Now I wouldn’t call Brian Schweitzer a progressive, more of a populist, but he’s to the left of Baucus on a number of issues. Health care comes to mind. And I’m not advocating Schweitzer as a candidate. I just want to point out that he came out of nowhere and almost took out Conrad Burns in 2000.
Perhaps the right (as in correct) candidate: straight talking and charismatic, can win in the primary and the general.
After some back-and-forth on if there are any potential candidates who really could challenge Max, this list was mentioned:
– Lizard offered Wilmer. I’d second that.
– Denise Juneau would be a great candidate
– Nancy Keenan just left NARAL. She’d be a formidable candidate!
– Ellie Hill from Missoula is a rising star in dem circles. Of course, that would assume that dems from other than Missoula think that any candidate from there is acceptable.
It’s a good-looking list. The author is right that Ellie might be a stretch. I like her but being a lawyer from Missoula is often the kiss of death in statewide politics.
Franke Wilmer would get my support and maybe if the progressives hadn’t had as many choices in the last congressional primary, she would have gone further.
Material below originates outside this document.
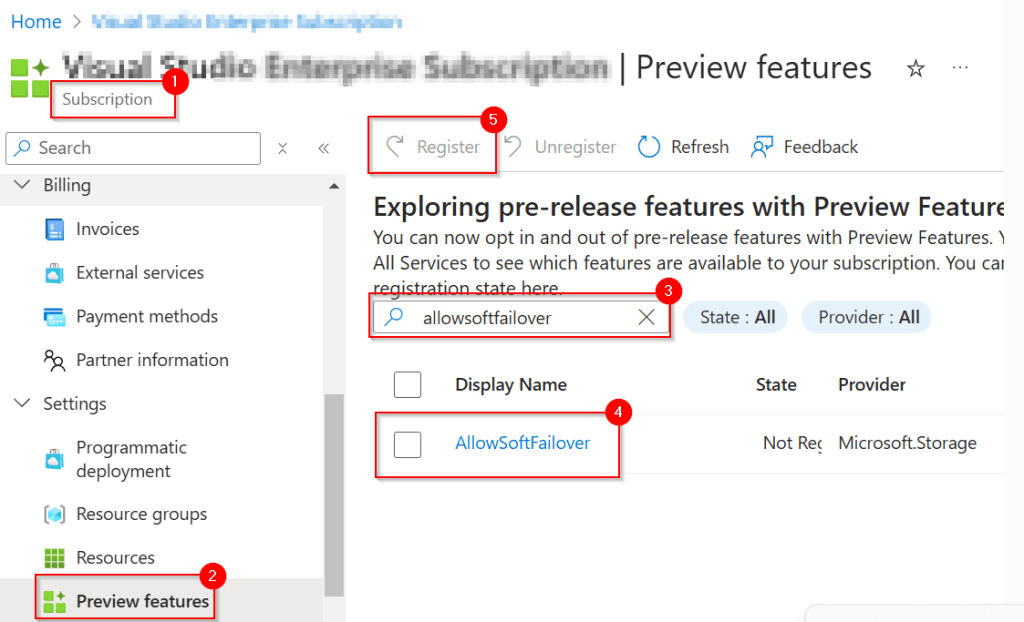Clear the allowsoftfailover search text
The width and height of the screenshot is (1024, 622).
coord(647,317)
Denise would be great, although she had a tough election against a flake last fall, I like to think she’s destined for higher office.
Nancy would be great, too, but who knows if she’s even interested. She had a rugged campaign against Rehberg in 2000 in which he slimed her repeatedly, but I don’t think Rehberg’s strategy would work as well this time around.
So, obviously, it won’t be easy for anyone, but this list is a good start.
Here are but three issues that have alienated me from Max and, I’m guessing, other Democratic voters, too.
1) His consistent support for the war in Iraq.
2) His handling of health care reform.
3) His shit-eating grin as he stood over George W. Bush’s shoulder as Bush signed the 2001 tax cut bill.
There are other issues, too. But can anyone except Max beat a Republican in the general election? From the post itself:
“I for one, cannot work to help create Senator Steve Daines or Senator Dennis Rehberg. Attacking Baucus without a candidate who can defeat Republicans like these is beyond foolish; it’s just grandstanding to get attention.”
First of all, Rehberg is a loser. And he says he won’t run for office again (although one should never take Rehberg at his word). The way Denny has acted since his loss, though, just doesn’t make him a contender, IMHO.
And Daines is just Rehberg Lite.
The thing to consider here is that the Republican Party is in disarray. Who knows whom its nominee might be. Champ Edmunds? Krayton Kerns? Derek Skees? Wouldn’t that be sweet?
If Max makes it through the primary I’ll, of course, vote for him over a Republican in the general (unless there’s a progressive Republican running, but that’s an oxymoron). And I’ll vote for Max if he’s the only name on the primary ballot.
I’m just hoping someone better than Max comes along.
*Baucus actually replaced Lee Metcalf, a Senator of equal status to Mike Mansfield. Metcalf was from Stevensville. He died in office at the end of his third term at age 66.